Aumento del bracconaggio dei leoni africani
I leoni africani, una delle icone della fauna selvatica, sono sempre più bersaglio del commercio illegale delle loro ossa, pelli, denti e artigli. Questo è quanto emerge da uno studio recentemente pubblicato che mette in luce l’urgenza di intervenire per proteggere questa specie.
Gli autori avvertono che, se non verranno intraprese azioni rapide ed efficaci, il bracconaggio potrebbe rappresentare una minaccia esistenziale per il Panthera leo, che una volta popolava l’Africa in centinaia di migliaia di esemplari. Oggi, si stima che il numero di leoni sia sceso a circa 25.000, confinati in appena il 6% del loro areale storico. Sono attualmente classificati come “Vulnerabili” nella Lista Rossa dell’IUCN.

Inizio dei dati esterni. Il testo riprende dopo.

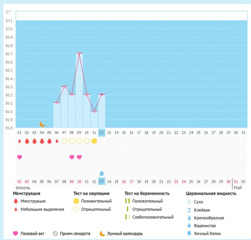This screenshot has width=251, height=240.
Task: Click the small discharge drop on cycle day 06
Action: pos(57,141)
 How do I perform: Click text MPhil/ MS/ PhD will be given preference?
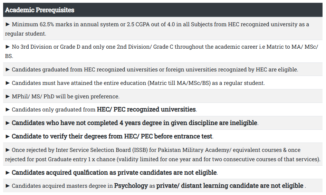coord(66,96)
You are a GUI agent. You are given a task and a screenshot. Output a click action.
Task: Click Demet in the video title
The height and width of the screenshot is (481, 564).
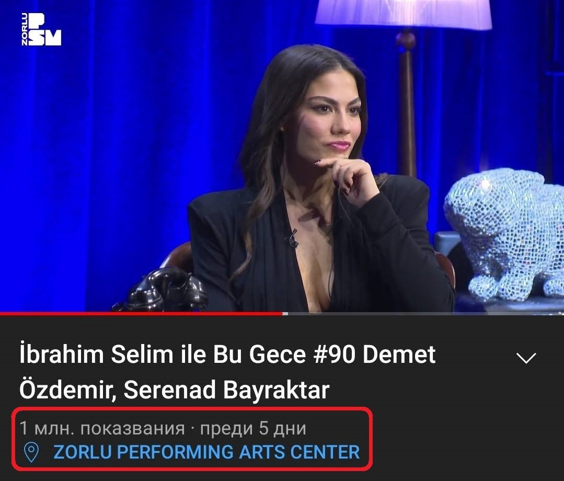(x=399, y=354)
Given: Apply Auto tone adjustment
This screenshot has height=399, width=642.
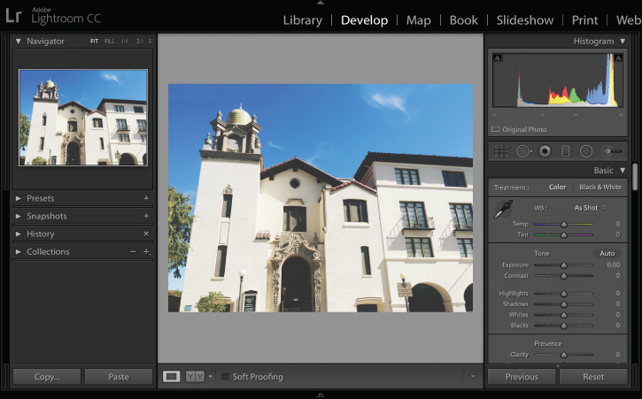Looking at the screenshot, I should (x=607, y=253).
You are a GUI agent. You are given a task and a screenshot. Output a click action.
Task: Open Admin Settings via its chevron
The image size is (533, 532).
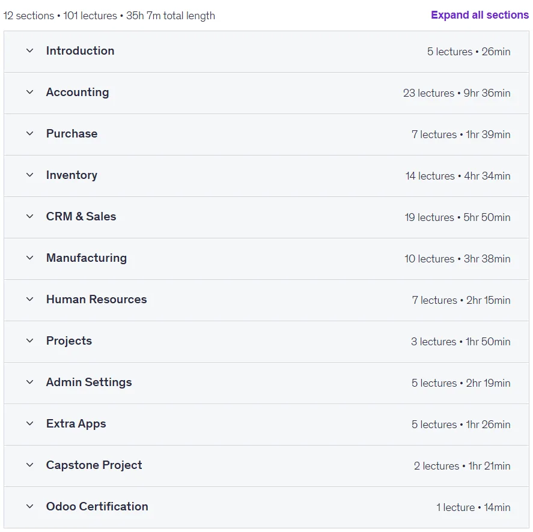pos(30,382)
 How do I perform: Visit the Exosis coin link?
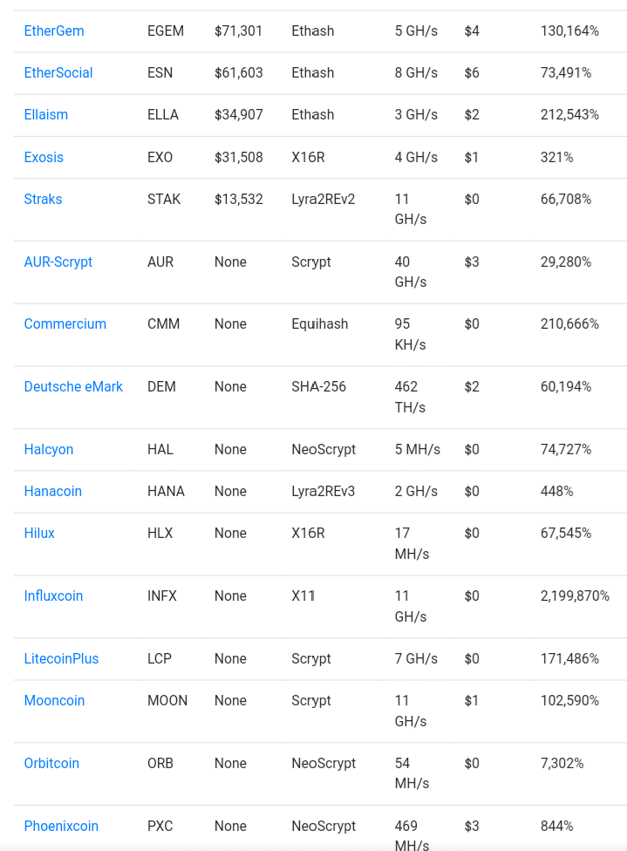click(44, 157)
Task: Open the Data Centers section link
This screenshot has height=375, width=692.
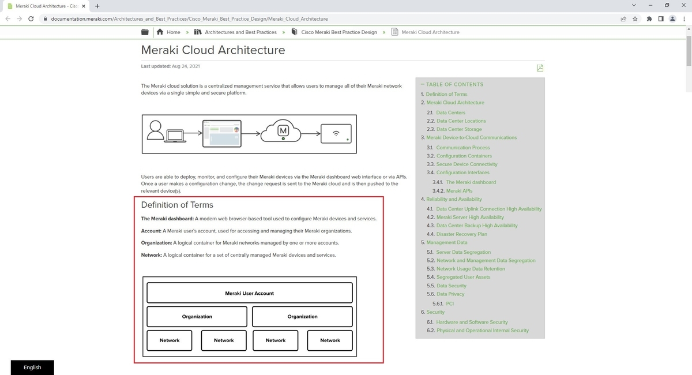Action: [x=450, y=112]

La situazione nel sudafrica
Le statistiche riguardanti il bracconaggio sono particolarmente allarmanti, soprattutto in Mozambico e Sudafrica. Peter Lindsey, autore principale dello studio e direttore del Lion Recovery Fund della Wildlife Conservation Network, afferma che il fenomeno è in rapida crescita in queste aree. Nel 2023, le autorità hanno sequestrato oltre 300 chilogrammi di parti di leone a Maputo, capitale del Mozambico.
In un’indagine condotta dall’Endangered Wildlife Trust, è emerso che nel parco nazionale Kruger, che nel 2005 ospitava 283 leoni, oggi ve ne sono soltanto 122, una diminuzione del quasi 60%. Queste cifre pongono una seria interrogativo sul futuro della specie e delle offerte di conservazione.
Le minacce ai leoni non sono limitate solo al bracconaggio. La caccia intensiva per la carne di selvaggina diminuisce le prede disponibili, mentre i leoni sono presi di mira anche dalla caccia trofei e avvelenati in atti di vendetta da parte dei pastori quando predano il bestiame. Recentemente, il bracconaggio per i loro organi rappresenta una nuova sfida alla conservazione dei leoni, complicando ulteriormente la situazione esistente e le minacce crescenti.
Luke Hunter, a capo del programma sui grandi felini della Wildlife Conservation Society, ha definito il bracconaggio legato al commercio come “una minaccia determinante per il futuro dei leoni africani”. La domanda è in costante crescita: lo studio evidenzia come i felini siano uccisi per le loro ossa, utilizzate per la produzione di vino di ossa di tigre, una medicina tradizionale costosa e molto apprezzata in Cina. In totale, circa 37 paesi africani utilizzano parti del corpo dei leoni in pratiche culturali, spirituali o di guarigione tradizionale.
Sebbene molti fattori rimangano sconosciuti, gli autori dello studio hanno avanzato alcune teorie su cosa stia guidando il commercio, dalle richieste del mercato locale fino a reti transnazionali altamente organizzate. Dopo le restrizioni sul commercio internazionale di tigri, il bracconaggio di leoni ha subito un’impennata. Il commercio legale di parti di leone provenienti da operazioni di allevamento in Sudafrica ha alimentato il mercato, ma il paese ha interrotto le esportazioni nel 2019, costringendo il commercio a spostarsi verso i leoni selvatici a causa di questo divieto.
Un’ulteriore possibilità è che i sindacati internazionali coinvolti nel traffico di corno di rinoceronte e avorio di elefante stiano diversificando i loro portafogli per includere anche i leoni. Una domanda centrale per i conservazionisti riguarda la percentuale di leoni uccisi deliberatamente per le loro parti rispetto al “bracconaggio opportunistico”, che si riferisce a leoni morti naturalmente o a causa di conflitti tra umani e fauna selvatica.
Storicamente, il bracconaggio opportunistico è stato più comune, ma secondo Lindsey questa situazione potrebbe essere in evoluzione. “In alcuni casi, i leoni vengono uccisi a chilometri di distanza dal bestiame e le loro parti raccolte, suggerendo che stanno solo venendo bracconati,” ha affermato. “Abbiamo anche avuto casi in cui i bracconieri hanno indicato di essere stati inviati a recuperare parti per soddisfare ordini specifici.”
Lo studio suggerisce numerosi metodi per intervenire: un’applicazione della legge più rigorosa, un aumento dei fondi per le aree protette, il contrasto del commercio illegale e, soprattutto, la riduzione della domanda. L’azione urgente è necessaria per riconoscere, comprendere e affrontare questa crisi affinché il futuro dei leoni africani possa essere assicurato.
Fonti: Wildlife Conservation Society, IUCN Red List.